Do this:
Copy out, with no changes, the lines of the records from the one with "Where should I click to: Open the" to the one with "click(x=1110, y=79)", both of those included.

##### Task input #####

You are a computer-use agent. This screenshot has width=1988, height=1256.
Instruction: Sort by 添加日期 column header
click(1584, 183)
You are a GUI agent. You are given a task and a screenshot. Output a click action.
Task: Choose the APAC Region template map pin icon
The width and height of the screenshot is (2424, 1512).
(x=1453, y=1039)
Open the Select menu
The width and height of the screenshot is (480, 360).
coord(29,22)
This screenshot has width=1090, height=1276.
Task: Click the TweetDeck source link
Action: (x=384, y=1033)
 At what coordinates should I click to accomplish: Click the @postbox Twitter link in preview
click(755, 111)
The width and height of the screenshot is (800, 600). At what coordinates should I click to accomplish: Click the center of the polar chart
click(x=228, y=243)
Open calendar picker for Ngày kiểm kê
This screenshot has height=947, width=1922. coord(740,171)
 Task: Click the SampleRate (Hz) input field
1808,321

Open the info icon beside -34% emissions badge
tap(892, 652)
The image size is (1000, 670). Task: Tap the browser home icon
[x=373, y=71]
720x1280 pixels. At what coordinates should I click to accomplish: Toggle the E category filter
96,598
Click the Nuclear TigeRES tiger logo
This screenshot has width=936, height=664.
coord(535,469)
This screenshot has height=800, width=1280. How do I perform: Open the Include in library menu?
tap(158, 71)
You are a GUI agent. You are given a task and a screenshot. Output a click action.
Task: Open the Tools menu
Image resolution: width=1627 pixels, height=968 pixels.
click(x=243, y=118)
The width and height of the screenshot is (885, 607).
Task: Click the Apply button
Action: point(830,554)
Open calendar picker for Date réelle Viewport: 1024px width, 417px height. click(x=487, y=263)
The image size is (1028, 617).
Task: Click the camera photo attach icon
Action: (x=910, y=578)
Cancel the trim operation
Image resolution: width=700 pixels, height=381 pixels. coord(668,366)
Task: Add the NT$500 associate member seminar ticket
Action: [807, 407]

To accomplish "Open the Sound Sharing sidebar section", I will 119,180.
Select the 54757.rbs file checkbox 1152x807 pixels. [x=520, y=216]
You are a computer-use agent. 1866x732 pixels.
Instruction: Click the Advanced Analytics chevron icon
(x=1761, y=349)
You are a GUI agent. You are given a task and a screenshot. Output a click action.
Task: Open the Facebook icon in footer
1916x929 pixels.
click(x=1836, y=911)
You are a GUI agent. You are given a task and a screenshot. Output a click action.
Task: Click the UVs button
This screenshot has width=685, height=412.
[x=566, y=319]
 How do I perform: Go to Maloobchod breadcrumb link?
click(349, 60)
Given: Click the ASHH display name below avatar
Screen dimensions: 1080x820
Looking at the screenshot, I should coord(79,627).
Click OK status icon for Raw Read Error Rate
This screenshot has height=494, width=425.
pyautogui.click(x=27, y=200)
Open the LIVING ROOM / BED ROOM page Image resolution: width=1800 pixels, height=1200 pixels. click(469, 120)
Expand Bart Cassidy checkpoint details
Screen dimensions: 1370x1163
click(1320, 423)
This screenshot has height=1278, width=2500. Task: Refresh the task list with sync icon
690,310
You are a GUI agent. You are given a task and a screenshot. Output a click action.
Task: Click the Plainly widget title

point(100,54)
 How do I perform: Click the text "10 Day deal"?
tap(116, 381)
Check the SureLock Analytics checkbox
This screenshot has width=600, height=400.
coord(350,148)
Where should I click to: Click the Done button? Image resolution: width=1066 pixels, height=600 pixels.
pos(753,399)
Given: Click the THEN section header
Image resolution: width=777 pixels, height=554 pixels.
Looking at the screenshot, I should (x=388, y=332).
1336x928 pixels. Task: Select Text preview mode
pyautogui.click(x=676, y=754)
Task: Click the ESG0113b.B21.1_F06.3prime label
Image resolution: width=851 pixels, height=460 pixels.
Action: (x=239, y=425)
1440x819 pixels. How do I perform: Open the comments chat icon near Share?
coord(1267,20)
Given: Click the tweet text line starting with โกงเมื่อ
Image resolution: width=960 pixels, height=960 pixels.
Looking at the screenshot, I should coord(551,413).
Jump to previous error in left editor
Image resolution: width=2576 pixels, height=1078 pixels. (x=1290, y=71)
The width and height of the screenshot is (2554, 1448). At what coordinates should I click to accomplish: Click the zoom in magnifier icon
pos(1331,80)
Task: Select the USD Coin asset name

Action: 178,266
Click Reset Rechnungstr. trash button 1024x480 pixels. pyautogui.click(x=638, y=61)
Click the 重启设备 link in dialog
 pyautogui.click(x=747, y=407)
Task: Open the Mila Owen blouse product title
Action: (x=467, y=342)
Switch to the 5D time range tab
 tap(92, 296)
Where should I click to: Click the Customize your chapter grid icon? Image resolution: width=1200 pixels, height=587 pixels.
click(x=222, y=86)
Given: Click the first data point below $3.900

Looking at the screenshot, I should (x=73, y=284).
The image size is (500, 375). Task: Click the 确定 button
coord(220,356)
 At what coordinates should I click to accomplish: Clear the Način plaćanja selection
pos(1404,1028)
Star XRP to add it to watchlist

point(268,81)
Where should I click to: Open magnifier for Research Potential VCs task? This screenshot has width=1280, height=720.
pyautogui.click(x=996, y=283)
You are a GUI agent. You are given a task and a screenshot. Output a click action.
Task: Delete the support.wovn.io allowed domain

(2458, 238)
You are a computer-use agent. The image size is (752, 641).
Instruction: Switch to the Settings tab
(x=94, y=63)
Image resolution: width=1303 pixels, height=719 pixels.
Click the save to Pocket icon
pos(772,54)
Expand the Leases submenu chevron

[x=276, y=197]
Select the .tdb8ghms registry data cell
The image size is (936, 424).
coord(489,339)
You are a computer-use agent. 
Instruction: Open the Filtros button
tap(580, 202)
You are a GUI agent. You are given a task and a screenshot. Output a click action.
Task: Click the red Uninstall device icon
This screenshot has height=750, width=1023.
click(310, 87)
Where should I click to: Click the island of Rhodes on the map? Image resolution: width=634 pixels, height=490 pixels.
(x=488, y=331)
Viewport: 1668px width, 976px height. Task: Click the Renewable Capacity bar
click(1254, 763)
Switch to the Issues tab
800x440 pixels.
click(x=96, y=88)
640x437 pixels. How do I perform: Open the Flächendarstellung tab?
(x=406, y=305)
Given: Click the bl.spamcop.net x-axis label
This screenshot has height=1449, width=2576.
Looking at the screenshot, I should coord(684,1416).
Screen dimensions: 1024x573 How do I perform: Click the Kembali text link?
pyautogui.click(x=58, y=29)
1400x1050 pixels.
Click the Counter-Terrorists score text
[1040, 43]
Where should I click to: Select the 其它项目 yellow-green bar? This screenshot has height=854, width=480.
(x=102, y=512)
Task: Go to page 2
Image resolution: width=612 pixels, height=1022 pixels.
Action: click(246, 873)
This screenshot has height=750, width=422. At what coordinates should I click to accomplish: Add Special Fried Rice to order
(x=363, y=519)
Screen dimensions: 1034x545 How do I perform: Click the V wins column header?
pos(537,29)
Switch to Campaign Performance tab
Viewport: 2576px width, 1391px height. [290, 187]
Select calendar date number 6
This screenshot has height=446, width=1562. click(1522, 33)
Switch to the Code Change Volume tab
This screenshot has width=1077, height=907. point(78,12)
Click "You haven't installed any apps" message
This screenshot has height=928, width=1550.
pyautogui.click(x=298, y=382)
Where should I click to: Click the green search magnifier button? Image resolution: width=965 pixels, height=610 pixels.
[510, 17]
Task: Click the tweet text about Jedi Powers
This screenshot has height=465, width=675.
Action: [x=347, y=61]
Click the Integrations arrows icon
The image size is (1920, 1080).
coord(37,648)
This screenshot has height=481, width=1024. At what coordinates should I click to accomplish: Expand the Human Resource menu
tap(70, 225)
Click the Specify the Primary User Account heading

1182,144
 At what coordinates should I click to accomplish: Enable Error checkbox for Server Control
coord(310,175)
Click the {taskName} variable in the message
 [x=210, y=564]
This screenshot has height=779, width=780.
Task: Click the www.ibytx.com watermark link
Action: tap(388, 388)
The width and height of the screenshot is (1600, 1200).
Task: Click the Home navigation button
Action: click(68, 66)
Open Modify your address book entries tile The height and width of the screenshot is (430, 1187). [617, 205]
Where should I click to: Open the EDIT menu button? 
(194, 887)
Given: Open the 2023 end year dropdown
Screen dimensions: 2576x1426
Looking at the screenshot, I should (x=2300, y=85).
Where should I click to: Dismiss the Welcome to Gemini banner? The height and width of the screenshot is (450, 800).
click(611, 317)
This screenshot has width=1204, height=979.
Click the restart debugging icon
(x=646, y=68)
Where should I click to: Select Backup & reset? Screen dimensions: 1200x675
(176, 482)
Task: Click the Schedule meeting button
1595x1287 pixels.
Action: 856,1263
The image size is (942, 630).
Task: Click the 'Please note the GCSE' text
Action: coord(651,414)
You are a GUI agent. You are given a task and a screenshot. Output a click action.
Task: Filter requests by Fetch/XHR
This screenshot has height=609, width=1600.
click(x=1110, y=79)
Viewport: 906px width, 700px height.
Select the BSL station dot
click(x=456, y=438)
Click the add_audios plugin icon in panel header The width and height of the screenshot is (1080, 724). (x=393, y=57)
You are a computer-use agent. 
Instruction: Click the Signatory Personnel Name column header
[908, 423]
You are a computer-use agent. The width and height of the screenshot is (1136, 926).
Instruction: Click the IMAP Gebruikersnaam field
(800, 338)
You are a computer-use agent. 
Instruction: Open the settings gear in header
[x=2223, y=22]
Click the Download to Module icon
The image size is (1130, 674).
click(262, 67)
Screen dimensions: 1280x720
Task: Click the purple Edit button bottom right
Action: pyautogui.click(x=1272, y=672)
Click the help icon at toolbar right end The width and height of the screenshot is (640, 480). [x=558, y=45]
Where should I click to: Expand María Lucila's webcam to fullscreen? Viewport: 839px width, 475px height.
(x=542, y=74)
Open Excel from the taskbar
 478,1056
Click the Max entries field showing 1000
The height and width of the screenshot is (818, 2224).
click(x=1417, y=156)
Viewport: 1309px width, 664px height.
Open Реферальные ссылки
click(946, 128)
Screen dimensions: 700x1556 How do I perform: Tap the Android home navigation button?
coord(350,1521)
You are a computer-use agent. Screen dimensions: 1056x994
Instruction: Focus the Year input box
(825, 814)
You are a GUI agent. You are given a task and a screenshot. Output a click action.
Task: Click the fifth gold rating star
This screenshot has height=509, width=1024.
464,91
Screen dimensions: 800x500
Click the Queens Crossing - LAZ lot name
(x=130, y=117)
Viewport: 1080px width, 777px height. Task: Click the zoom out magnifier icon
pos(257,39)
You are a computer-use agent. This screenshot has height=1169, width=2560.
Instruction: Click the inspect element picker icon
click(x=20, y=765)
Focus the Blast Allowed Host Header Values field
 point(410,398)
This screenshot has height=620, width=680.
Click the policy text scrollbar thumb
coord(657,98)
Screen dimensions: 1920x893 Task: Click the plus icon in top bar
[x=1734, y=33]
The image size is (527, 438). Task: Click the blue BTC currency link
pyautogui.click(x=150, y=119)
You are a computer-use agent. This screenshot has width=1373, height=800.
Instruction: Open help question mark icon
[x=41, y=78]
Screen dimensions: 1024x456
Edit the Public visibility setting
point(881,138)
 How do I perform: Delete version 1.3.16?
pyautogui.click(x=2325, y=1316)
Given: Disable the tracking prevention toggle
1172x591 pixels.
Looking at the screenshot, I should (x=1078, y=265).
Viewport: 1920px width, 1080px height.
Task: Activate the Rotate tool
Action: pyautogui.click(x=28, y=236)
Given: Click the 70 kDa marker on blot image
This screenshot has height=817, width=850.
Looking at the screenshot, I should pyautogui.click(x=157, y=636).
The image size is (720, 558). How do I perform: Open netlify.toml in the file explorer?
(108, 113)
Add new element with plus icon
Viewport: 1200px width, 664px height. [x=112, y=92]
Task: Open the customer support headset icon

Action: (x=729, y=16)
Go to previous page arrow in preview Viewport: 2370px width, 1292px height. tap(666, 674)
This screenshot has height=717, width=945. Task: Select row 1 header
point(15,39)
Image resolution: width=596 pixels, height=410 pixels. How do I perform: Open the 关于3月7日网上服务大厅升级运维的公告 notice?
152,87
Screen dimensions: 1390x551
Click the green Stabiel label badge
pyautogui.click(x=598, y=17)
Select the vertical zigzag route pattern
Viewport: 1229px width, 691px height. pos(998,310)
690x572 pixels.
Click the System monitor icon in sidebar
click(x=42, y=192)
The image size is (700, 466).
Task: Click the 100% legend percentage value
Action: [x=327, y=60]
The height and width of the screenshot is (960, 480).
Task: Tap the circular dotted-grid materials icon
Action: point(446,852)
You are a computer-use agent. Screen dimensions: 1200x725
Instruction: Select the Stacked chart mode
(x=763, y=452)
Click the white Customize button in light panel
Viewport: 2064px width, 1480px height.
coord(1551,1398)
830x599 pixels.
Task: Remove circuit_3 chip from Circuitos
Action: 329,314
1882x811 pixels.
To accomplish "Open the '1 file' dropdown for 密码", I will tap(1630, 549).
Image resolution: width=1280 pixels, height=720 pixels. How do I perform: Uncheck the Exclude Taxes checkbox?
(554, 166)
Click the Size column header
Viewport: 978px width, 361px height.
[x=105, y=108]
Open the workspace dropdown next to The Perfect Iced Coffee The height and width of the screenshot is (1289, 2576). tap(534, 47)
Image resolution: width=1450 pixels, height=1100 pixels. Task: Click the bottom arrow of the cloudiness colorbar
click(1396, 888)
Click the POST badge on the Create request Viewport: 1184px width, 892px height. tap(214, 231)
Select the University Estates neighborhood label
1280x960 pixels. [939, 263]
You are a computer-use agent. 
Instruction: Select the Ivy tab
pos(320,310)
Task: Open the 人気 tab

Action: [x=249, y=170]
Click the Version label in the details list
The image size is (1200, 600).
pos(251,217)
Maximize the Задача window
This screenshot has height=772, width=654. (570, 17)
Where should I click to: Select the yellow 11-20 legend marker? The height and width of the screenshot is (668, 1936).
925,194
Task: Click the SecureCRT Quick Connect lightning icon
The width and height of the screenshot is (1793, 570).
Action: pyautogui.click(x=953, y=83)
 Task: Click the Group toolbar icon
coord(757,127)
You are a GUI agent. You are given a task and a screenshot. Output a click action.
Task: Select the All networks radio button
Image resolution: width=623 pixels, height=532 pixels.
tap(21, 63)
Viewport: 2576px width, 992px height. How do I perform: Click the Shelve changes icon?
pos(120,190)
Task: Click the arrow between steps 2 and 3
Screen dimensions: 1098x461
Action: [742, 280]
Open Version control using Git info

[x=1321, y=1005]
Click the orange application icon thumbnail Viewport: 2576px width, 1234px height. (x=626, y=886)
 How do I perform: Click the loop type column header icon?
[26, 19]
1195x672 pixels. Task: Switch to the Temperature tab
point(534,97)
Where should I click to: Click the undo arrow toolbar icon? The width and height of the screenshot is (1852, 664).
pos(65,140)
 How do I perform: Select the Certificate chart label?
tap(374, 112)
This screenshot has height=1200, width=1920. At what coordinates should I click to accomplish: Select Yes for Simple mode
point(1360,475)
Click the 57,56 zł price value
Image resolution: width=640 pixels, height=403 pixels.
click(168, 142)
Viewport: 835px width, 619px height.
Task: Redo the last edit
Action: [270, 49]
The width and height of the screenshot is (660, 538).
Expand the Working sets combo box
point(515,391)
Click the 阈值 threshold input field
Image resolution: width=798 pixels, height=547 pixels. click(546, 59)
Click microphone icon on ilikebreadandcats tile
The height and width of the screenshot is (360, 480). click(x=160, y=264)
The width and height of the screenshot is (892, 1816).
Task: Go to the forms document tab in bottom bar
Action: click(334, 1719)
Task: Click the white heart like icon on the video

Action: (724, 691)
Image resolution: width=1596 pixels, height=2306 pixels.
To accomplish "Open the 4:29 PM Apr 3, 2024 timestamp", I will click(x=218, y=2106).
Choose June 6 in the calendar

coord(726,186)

#####

Answer for this exercise:
Where should I click to: Open the EDIT menu button? 
(194, 887)
Given: Open the 2023 end year dropdown
Screen dimensions: 2576x1426
Looking at the screenshot, I should (x=2300, y=85).
Where should I click to: Dismiss the Welcome to Gemini banner? The height and width of the screenshot is (450, 800).
click(611, 317)
This screenshot has width=1204, height=979.
Click the restart debugging icon
(x=646, y=68)
Where should I click to: Select Backup & reset? Screen dimensions: 1200x675
(176, 482)
Task: Click the Schedule meeting button
1595x1287 pixels.
Action: 856,1263
The image size is (942, 630).
Task: Click the 'Please note the GCSE' text
Action: coord(651,414)
You are a GUI agent. You are given a task and a screenshot. Output a click action.
Task: Filter requests by Fetch/XHR
This screenshot has height=609, width=1600.
click(x=1110, y=79)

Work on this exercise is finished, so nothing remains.